▸ **Extract to read**:
◆ ◆ ◆ ◆ ◆ ◆ ◆
Asymmetric relationships — fix the one-sided ones

The feeling: There’s a vague sense you’re letting people down, but no specific list.

mxr contacts asymmetry --min-inbound 5 --format json \
  | jq '.[] | select(.asymmetry > 0.7 and .total_inbound >= 10)'

People who emailed you ten or more times and got a reply less than 30% of the time. Three options per row: reply now (with an apology if appropriate), reset expectations explicitly (“I’ll only reply when X”), or stop pretending you’ll engage and move them to a folder.

Per-counterparty SLA — boss vs. client

The feeling: You want to know how fast you reply to your manager specifically, or how fast a slow client tends to reply to your proposals.

# How long do I take to reply to my manager?
mxr response-time --counterparty manager@company.com --since-days 90

# How fast does this client respond to my outbound?
mxr response-time --counterparty client@example.com --theirs --since-days 90

Useful before a 1:1 (“I’m averaging two hours; let me explain why Wednesdays are different”) or before chasing a stalled deal (“their median response is four days, the proposal went out three days ago, chill”).

Pre-vacation closeout — three artifacts in 30 seconds

The feeling: You’re going OOO on Monday and the “I might be forgetting something” feeling won’t quit.

mxr stale --mine --older-than-days 7 --format ids > /tmp/oo-loose-ends.txt
mxr contacts asymmetry --min-inbound 10 --format json > /tmp/oo-asymmetric.json
mxr response-time --since-days 30 --format json > /tmp/oo-baseline.json

The first file is your “reply or hand off before Friday EOD” list. The second is for the OOO message (“if you’ve been waiting on me, please hold until next Wednesday”). The third sets the bar your replacement or your future self will be measured against.

Disk reclamation, drill-down edition

The feeling: mxr storage --by sender showed someone is eating 4 GB and you want to delete the actual culprits, not just see a number.

# What individual emails are the biggest offenders?
mxr storage --by message --limit 30

# Same thing but as IDs — pipe into trash for bulk delete.
mxr storage --by message --limit 30 --format ids | xargs -n1 mxr trash

# Drill into one heavy sender specifically.
mxr search "from:noreply@example.com has:attachment" --limit 20
mxr search "from:noreply@example.com has:attachment" --format ids | xargs -n1 mxr trash

Pick the format that matches the action: mxr storage --by sender for “who’s responsible”, mxr storage --by mimetype for “what kind of file”, mxr storage --by message for “which specific emails to delete.”

Wrapped — your year, summarised

The feeling: Spotify just sent you Wrapped. You’d like the same thing for the inbox you actually live in, without sending your email to a third party.
◆ ◆ ◆ ◆ ◆ ◆ ◆
▸ **Given material**:
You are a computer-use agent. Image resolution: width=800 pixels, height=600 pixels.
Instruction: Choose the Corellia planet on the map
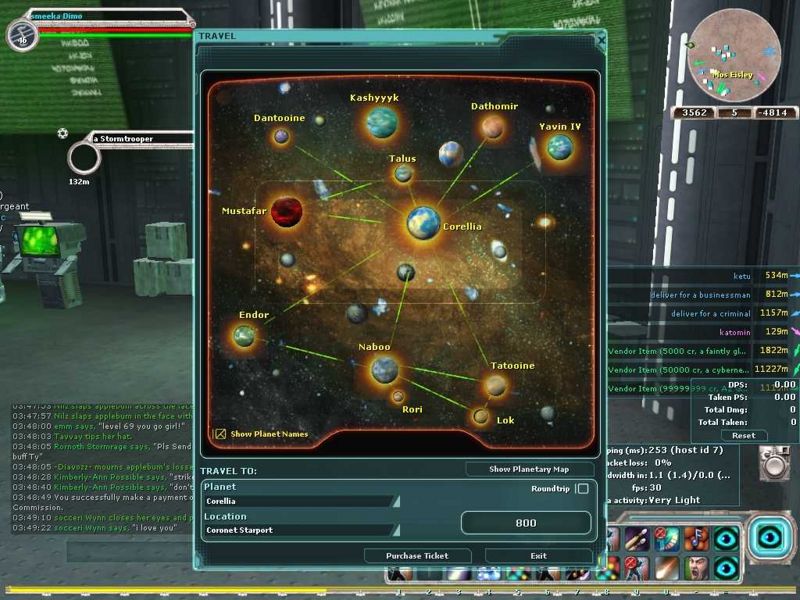coord(424,221)

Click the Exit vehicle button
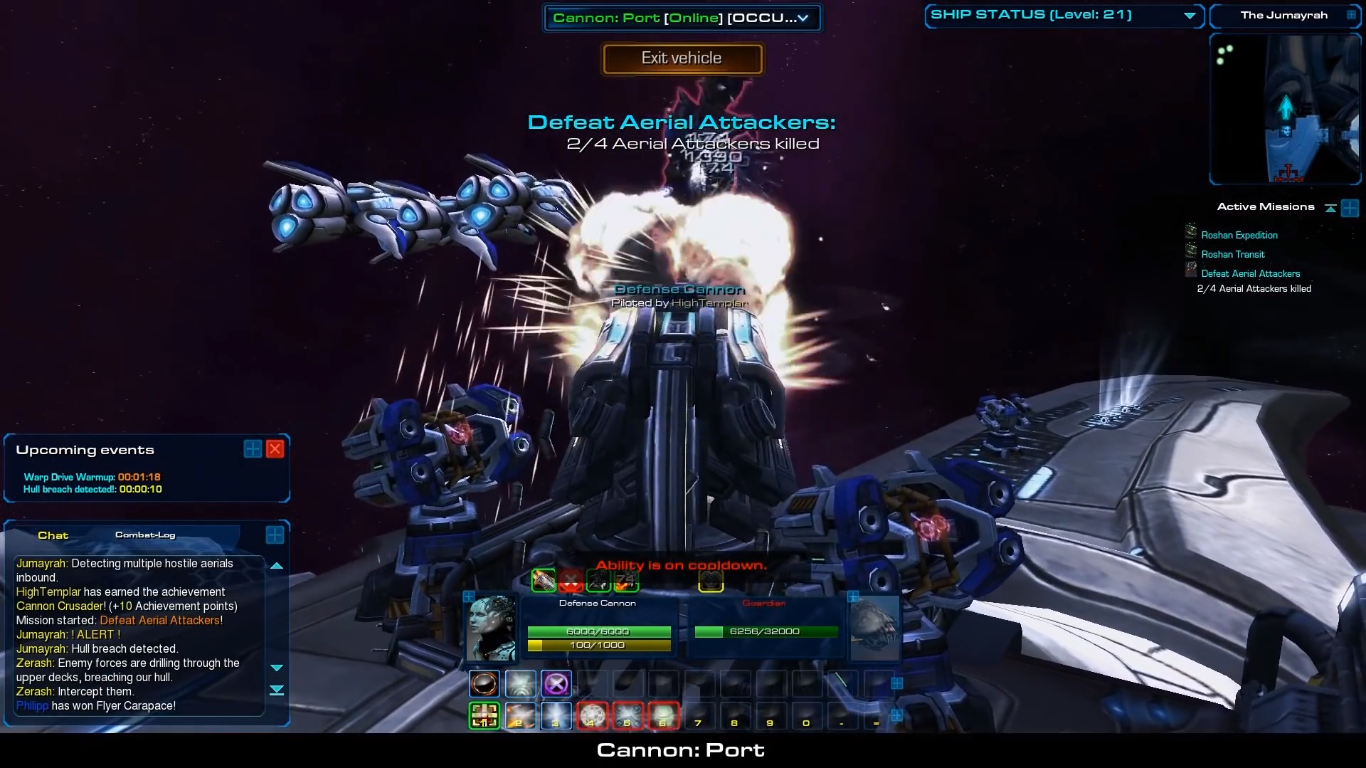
◆ ◆ ◆ ◆ ◆ ◆ ◆
▸ **Short task 1**:
Answer from the mxr walkthrough:
(a) What reply rate marks a contact as neglected in the asymmetric relationships section?
(b) Which flag is added to measure how fast a client responds to your outbound mail?
(c) Which file receives the stale-thread IDs in the pre-vacation closeout?
▸ **Short task 2**: Echo the stretch of the mxr walkthrough from "The feeling: You’re" through "see a number.".
▸ **Short task 3**: Carry on the mxr walkthrough after its last sentence.
The data is separate material and unrelated to the mxr walkthrough.

▸ **Exercise answer 1**:
(a) Less than 30% of the time.
(b) --theirs
(c) /tmp/oo-loose-ends.txt

▸ **Exercise answer 2**:
The feeling: You’re going OOO on Monday and the “I might be forgetting something” feeling won’t quit.

mxr stale --mine --older-than-days 7 --format ids > /tmp/oo-loose-ends.txt
mxr contacts asymmetry --min-inbound 10 --format json > /tmp/oo-asymmetric.json
mxr response-time --since-days 30 --format json > /tmp/oo-baseline.json

The first file is your “reply or hand off before Friday EOD” list. The second is for the OOO message (“if you’ve been waiting on me, please hold until next Wednesday”). The third sets the bar your replacement or your future self will be measured against.

Disk reclamation, drill-down edition

The feeling: mxr storage --by sender showed someone is eating 4 GB and you want to delete the actual culprits, not just see a number.

▸ **Exercise answer 3**:
mxr wrapped                          # year-to-date
mxr wrapped --year 2025              # full prior year
mxr wrapped --since-days 90          # quarterly version

Read the slowest-reply line first; it’s almost always the most informative one. Pair with mxr response-time --since-days 365 if you want the full distribution and not just the extremes.

Year-in-review — without the year-in-review email

The feeling: It’s December and you want a real picture of the year, not the one your inbox app’s marketing team made.

mxr response-time --since-days 365
mxr response-time --since-days 365 --theirs
mxr contacts asymmetry --min-inbound 20 --format json | jq '.[0:20]'
mxr storage --by sender --limit 20 --since-days 365
mxr wrapped --year 2025                       # human-readable year-in-review

Four numbers and two lists. Compare against last year by running the same commands with --since-days 730 | tail -365 style windows. The question to answer: am I better at this than I was twelve months ago?

Power tools

Pipe ids into bulk mutations

--format ids is intentional. It’s the input format for every mxr mutation:

# Archive everything stale older than a year but newer than two.
mxr stale --mine --older-than-days 365 --within-days 730 --format ids \
  | xargs -n1 mxr archive

# Trash all zero-open list senders' mail in one shot.
mxr unsub --rank --format json \
  | jq -r '.[] | select(.opened_count == 0) | .sender_email' \
  | while read sender; do
      mxr search "from:$sender" --format ids | xargs -n1 mxr trash
    done

Saved searches as durable lenses

If a mxr stale invocation becomes part of your weekly rhythm, save it. The CLI is the definitive surface, but saved searches live in the TUI sidebar and stay one keypress away:

mxr saved add owe-replies "is:unread label:inbox older_than:3d"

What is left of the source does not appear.